++++ GIVEN PASSAGE

By Riley Kaminer
'The Miami tech community has been super welcoming. It feels like a college campus – everyone is open to meeting new people.' - Charlie Javice, founder of Frank, an edtech startup that works with 5 million families
It’s mid-March 2020, and Charlie Javice’s birthday isn’t going quite as planned. The founder and CEO of EdTech startup Frank found herself stranded in New York as the city was grinding to a halt in reaction to the first major spike in Covid-19 cases.
Luckily, she had an escape plan.
Javice had already booked flights to visit her brother, who has been living in Miami for a few years. Her roundtrip tickets became one-way. More than a year later, she has not looked back.
“For the first two months of Covid, it felt like there was no one here,” Javice told Refresh Miami, “but by October, you couldn’t find an apartment.”

++++++++
++++ DATA TO EXAMINE

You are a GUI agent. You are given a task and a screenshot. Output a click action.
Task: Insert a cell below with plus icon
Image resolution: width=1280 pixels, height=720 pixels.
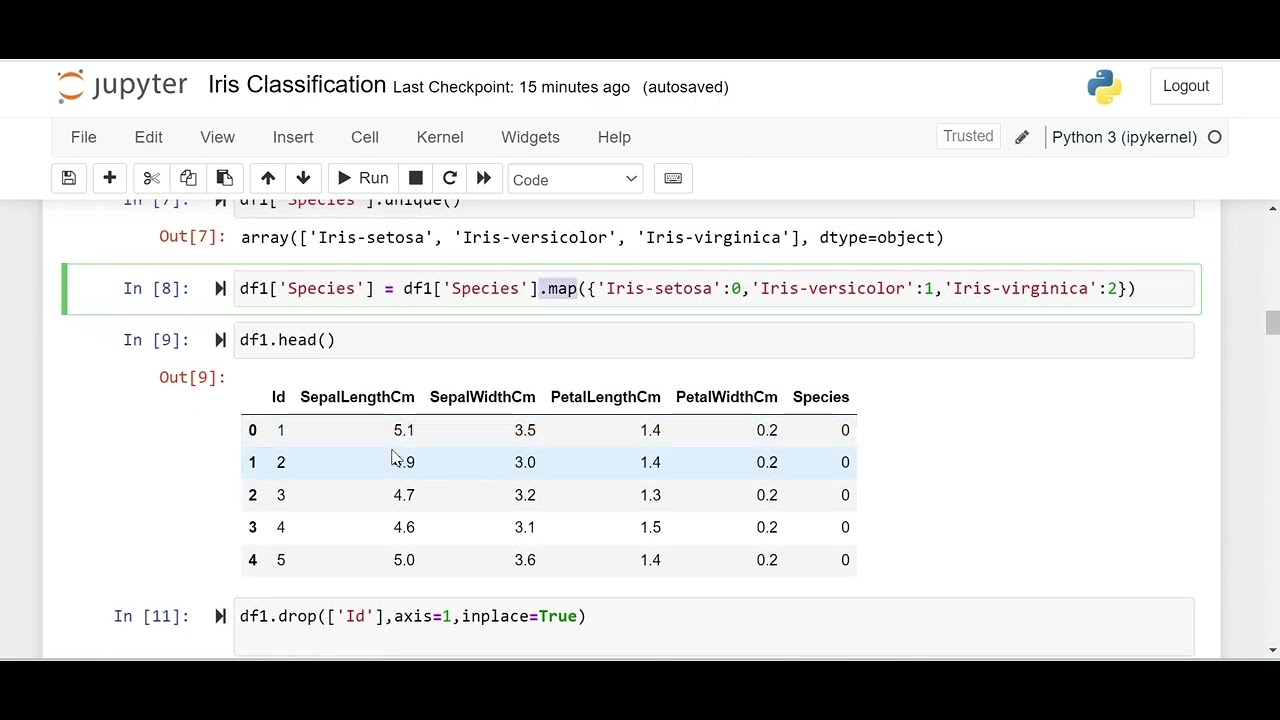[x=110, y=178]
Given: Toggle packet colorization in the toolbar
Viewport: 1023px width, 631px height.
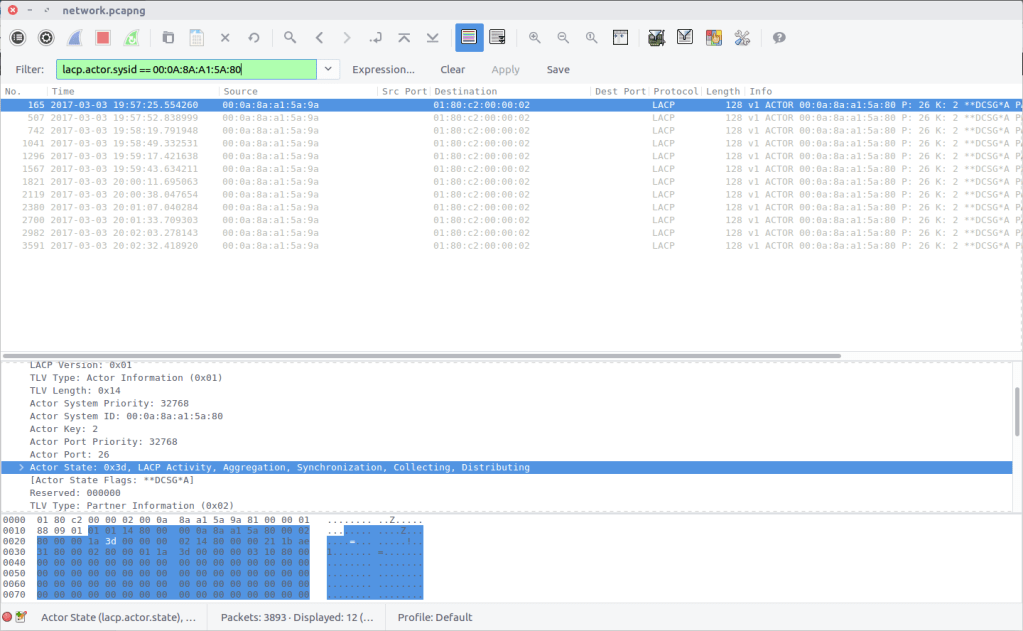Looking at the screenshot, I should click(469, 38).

++++++++
++++ DATA TO EXAMINE

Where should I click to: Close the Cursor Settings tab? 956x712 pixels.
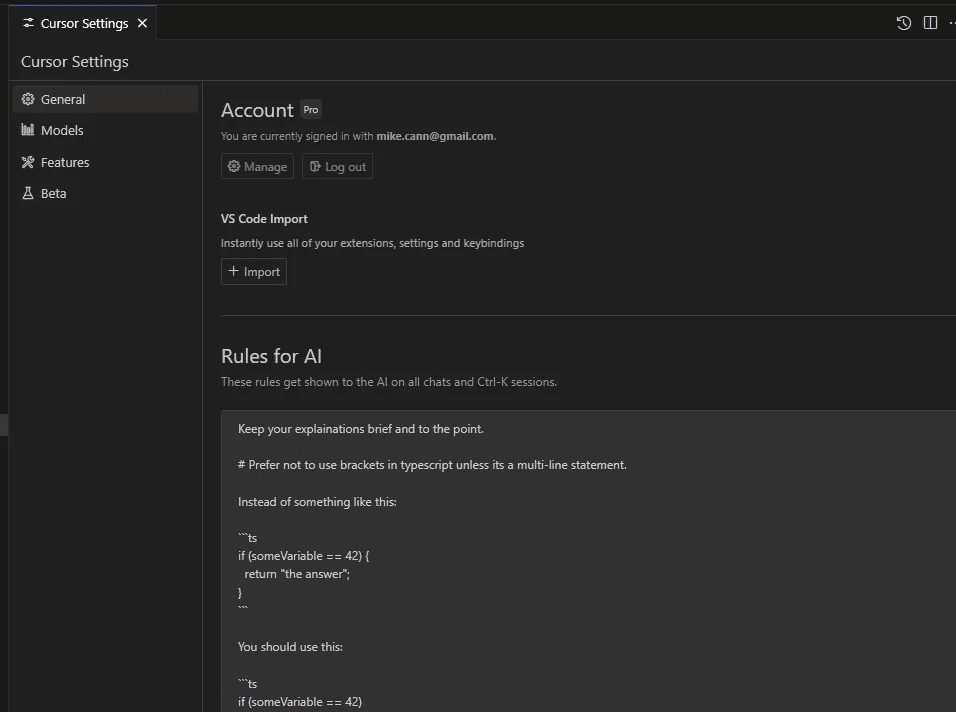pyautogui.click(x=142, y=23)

++++++++

▶ WORK REQUEST: Continue the article about Charlie Javice's move to Miami, picking up right after its final sentence.

▶ ANSWER TO THIS TASK:
While family and the pandemic initially pulled Javice to South Florida, she has decided to stay in Miami because of the vibrant tech environment and high quality of life. “The Miami tech community has been super welcoming,” said Javice, who has no complaints about swapping office views of the Statue of Liberty and Rockefeller Center for Fisher Island and the beach. “It feels like a college campus – everyone is open to meeting new people.”
EdTech is also on the rise in South Florida, including other women-led startups like Genius Plaza and Caribu.
Frank, which Javice founded in 2017, helps students navigate financial aspects of the college experience – from securing financial aid to figuring out what they want to do after graduating. The startup has also developed an online course marketplace where students can earn college credit from accredited universities at a competitive price.
About a third of Frank’s 20 full-time employees are based in South Florida. The startup has raised $20.5 million from investors including Israeli early stage VC Aleph; Marc Rowan, CEO of Private Equity firm Apollo Global Management; and Chegg, a publicly traded EdTech company.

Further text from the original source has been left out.